--- Start GIVEN RECORDS ---
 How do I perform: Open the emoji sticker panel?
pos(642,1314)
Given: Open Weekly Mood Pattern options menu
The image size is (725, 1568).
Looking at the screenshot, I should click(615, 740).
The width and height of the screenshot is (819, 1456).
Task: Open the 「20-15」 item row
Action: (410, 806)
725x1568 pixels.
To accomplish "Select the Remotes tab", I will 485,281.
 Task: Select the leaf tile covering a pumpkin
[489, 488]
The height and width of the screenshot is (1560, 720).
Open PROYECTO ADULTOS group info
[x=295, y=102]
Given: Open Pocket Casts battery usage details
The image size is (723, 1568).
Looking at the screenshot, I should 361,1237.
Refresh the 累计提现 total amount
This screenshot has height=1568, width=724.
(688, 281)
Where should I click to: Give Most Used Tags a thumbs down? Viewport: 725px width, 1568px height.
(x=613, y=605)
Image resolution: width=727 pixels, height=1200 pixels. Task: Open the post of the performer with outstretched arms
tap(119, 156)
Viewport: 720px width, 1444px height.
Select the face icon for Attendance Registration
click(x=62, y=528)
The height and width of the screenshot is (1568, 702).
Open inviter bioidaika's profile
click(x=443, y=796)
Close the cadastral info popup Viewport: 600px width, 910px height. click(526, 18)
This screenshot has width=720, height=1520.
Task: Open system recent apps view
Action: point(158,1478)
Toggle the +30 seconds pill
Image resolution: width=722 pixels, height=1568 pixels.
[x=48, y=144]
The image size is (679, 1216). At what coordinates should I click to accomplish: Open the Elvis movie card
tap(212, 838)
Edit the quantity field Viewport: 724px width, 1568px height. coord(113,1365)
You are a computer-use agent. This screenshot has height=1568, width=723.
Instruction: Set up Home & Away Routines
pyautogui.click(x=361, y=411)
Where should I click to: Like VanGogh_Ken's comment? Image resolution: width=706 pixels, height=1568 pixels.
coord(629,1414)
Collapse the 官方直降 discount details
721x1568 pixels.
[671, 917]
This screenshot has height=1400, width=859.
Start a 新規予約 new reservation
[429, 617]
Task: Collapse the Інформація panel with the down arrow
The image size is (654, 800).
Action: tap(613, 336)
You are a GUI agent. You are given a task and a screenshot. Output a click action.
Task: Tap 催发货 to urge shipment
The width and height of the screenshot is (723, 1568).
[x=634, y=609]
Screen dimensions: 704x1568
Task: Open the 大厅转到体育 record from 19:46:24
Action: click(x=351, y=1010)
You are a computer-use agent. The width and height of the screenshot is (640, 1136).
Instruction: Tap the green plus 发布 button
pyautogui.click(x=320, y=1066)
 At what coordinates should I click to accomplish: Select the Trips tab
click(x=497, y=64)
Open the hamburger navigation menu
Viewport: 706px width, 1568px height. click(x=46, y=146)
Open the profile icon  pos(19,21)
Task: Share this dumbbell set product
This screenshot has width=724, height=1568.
--- End GIVEN RECORDS ---
**EXERCISE INSTRUCTIONS:** Write out everything from the line containing "At what coordinates should I click to accomplish: Select" down to the end of the records again, changing "dumbbell" to "kettlebell" and keeping all else unchanged.

**SOLUTION TO THE PROBLEM:**
 At what coordinates should I click to accomplish: Select the Trips tab
click(x=497, y=64)
Open the hamburger navigation menu
Viewport: 706px width, 1568px height. click(x=46, y=146)
Open the profile icon  pos(19,21)
Task: Share this kettlebell set product
This screenshot has width=724, height=1568.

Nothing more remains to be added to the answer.